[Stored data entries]
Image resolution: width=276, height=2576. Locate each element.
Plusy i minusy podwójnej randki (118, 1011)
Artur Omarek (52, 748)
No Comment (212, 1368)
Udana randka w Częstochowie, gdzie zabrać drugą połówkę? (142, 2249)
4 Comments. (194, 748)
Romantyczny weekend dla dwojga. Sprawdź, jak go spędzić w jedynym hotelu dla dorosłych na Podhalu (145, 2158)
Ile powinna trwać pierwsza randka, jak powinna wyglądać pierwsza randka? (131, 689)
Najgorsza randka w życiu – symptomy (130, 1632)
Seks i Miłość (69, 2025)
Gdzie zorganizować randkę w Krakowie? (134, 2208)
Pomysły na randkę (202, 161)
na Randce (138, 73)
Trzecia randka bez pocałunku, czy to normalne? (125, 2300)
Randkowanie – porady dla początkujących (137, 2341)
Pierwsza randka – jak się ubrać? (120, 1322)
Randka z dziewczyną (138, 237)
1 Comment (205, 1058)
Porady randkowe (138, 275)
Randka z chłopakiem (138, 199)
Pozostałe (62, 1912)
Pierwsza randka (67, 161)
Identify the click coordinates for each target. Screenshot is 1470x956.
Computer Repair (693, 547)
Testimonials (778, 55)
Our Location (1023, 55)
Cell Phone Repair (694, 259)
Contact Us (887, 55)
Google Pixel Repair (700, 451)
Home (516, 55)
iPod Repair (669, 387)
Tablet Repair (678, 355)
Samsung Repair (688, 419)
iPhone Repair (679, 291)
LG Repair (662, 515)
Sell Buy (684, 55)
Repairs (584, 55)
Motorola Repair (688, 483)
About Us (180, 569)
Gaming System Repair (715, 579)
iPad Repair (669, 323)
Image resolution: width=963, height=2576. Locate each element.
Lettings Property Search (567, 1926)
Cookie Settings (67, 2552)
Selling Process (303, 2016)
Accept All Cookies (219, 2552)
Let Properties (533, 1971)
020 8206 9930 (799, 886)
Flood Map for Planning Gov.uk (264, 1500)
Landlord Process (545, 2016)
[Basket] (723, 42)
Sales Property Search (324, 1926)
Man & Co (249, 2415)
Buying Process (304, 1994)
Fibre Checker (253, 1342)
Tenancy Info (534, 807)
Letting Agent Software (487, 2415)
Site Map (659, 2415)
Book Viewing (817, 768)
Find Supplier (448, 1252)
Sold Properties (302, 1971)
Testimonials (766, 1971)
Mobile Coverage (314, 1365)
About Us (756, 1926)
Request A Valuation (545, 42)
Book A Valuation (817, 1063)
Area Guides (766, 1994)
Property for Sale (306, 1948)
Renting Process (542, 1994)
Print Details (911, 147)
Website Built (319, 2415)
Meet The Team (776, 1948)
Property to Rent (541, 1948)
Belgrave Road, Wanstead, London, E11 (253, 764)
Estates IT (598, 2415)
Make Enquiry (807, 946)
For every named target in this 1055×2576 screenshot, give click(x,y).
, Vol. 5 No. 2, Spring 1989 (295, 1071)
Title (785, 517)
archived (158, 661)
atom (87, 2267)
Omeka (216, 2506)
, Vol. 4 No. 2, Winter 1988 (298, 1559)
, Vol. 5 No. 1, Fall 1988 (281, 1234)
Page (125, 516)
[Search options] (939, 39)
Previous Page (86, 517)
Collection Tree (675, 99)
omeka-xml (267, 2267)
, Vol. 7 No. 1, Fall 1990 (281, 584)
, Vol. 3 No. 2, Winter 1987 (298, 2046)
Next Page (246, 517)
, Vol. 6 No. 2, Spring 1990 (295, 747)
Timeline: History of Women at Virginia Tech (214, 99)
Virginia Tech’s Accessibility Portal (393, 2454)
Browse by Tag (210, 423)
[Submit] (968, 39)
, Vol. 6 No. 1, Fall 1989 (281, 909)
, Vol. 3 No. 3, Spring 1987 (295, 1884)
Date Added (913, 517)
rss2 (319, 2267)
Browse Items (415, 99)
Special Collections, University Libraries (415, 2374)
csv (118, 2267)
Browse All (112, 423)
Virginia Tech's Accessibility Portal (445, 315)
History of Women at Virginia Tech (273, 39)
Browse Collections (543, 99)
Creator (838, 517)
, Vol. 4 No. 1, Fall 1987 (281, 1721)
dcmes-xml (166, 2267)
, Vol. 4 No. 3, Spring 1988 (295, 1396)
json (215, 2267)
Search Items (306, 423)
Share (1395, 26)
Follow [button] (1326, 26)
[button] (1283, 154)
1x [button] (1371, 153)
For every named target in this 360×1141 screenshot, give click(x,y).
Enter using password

-- TO DO --
Reproduce verbatim the lines above, from the line with "Pierwsza randka (67, 161)" through the line with "Property to Rent (541, 1948)".

-- SOLUTION FOR THIS TASK --
Pierwsza randka (67, 161)
Identify the click coordinates for each target. Screenshot is 1470x956.
Computer Repair (693, 547)
Testimonials (778, 55)
Our Location (1023, 55)
Cell Phone Repair (694, 259)
Contact Us (887, 55)
Google Pixel Repair (700, 451)
Home (516, 55)
iPod Repair (669, 387)
Tablet Repair (678, 355)
Samsung Repair (688, 419)
iPhone Repair (679, 291)
LG Repair (662, 515)
Sell Buy (684, 55)
Repairs (584, 55)
Motorola Repair (688, 483)
About Us (180, 569)
Gaming System Repair (715, 579)
iPad Repair (669, 323)
Image resolution: width=963, height=2576. Locate each element.
Lettings Property Search (567, 1926)
Cookie Settings (67, 2552)
Selling Process (303, 2016)
Accept All Cookies (219, 2552)
Let Properties (533, 1971)
020 8206 9930 (799, 886)
Flood Map for Planning Gov.uk (264, 1500)
Landlord Process (545, 2016)
[Basket] (723, 42)
Sales Property Search (324, 1926)
Man & Co (249, 2415)
Buying Process (304, 1994)
Fibre Checker (253, 1342)
Tenancy Info (534, 807)
Letting Agent Software (487, 2415)
Site Map (659, 2415)
Book Viewing (817, 768)
Find Supplier (448, 1252)
Sold Properties (302, 1971)
Testimonials (766, 1971)
Mobile Coverage (314, 1365)
About Us (756, 1926)
Request A Valuation (545, 42)
Book A Valuation (817, 1063)
Area Guides (766, 1994)
Property for Sale (306, 1948)
Renting Process (542, 1994)
Print Details (911, 147)
Website Built (319, 2415)
Meet The Team (776, 1948)
Property to Rent (541, 1948)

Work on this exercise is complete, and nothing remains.